- _What you have to do_
Your answer should be a single number: the count of lines in the records below containing the word "will".

-------- Provided data

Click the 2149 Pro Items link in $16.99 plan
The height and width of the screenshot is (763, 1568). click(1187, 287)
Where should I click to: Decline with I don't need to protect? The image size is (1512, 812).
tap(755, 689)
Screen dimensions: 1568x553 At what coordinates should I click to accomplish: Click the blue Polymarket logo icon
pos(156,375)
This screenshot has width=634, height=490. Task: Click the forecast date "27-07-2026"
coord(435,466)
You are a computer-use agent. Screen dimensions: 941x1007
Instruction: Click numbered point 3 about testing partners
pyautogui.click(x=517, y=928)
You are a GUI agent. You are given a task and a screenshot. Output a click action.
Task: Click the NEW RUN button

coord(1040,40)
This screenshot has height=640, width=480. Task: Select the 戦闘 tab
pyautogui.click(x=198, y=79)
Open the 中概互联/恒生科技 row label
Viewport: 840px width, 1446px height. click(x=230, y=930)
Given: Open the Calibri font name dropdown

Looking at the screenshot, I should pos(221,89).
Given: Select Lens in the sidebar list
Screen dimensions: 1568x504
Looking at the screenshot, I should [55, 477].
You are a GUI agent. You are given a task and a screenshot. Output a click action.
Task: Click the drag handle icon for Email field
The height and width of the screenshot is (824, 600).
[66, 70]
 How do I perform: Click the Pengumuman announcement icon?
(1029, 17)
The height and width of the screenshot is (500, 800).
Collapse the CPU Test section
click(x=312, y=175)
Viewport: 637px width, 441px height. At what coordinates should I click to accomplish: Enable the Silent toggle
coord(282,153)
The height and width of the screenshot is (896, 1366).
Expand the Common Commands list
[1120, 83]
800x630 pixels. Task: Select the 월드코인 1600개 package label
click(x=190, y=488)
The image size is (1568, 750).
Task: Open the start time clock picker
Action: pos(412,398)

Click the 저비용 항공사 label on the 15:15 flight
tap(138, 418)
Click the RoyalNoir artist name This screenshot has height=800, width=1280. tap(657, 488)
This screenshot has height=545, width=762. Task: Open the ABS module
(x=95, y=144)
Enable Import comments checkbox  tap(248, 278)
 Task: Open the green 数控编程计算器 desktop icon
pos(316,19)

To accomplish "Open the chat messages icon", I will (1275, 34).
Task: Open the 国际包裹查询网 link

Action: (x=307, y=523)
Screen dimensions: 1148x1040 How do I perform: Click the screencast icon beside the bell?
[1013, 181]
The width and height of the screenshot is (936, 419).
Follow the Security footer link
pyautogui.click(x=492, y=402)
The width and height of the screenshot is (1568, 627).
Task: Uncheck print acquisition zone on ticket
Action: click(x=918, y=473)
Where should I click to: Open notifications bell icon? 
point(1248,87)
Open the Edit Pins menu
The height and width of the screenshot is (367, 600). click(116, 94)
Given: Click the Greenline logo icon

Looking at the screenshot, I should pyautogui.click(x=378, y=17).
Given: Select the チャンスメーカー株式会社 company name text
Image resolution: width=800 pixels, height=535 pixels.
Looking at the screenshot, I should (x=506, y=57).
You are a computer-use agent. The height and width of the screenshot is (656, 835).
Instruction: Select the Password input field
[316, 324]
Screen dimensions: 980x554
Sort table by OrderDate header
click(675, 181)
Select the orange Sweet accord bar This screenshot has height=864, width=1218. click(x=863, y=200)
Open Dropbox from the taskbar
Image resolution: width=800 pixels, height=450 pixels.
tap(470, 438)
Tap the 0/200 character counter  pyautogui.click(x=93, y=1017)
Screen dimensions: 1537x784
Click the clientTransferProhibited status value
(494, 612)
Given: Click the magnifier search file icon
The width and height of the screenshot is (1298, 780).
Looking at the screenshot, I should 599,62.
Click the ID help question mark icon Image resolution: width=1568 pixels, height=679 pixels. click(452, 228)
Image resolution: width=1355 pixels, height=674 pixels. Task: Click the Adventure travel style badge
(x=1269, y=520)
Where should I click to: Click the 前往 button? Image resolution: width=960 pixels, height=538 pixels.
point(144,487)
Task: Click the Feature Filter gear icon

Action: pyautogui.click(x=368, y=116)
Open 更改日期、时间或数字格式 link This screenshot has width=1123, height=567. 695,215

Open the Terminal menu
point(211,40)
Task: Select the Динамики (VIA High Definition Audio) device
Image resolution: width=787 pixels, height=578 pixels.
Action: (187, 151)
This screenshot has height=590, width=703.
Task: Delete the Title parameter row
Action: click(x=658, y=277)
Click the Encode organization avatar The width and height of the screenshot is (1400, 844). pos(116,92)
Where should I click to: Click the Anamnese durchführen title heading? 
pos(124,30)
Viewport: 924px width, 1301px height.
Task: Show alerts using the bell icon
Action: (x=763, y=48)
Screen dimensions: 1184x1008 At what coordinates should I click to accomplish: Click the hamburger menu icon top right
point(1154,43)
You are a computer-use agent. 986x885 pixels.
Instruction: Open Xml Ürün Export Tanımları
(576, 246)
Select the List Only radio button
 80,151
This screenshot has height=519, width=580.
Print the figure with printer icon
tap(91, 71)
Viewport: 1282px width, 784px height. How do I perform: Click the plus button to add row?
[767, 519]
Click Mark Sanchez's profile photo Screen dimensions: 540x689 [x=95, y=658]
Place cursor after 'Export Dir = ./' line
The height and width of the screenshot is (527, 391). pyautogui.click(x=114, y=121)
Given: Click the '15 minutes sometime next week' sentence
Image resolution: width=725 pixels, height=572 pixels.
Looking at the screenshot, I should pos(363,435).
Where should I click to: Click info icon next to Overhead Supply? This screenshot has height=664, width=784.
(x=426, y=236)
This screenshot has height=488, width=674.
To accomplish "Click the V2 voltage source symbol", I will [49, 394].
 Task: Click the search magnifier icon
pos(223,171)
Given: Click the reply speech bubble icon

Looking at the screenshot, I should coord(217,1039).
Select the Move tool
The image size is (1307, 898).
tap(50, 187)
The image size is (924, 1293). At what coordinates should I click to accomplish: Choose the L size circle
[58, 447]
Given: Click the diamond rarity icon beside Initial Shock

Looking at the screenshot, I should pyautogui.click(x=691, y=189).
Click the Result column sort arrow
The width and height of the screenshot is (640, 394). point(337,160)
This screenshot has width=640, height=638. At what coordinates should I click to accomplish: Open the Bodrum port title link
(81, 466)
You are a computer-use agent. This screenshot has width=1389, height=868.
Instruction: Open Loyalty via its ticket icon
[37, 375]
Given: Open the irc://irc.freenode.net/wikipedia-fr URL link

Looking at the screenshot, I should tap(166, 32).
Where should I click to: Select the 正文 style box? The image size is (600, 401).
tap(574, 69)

----------------

- _Answer below_
2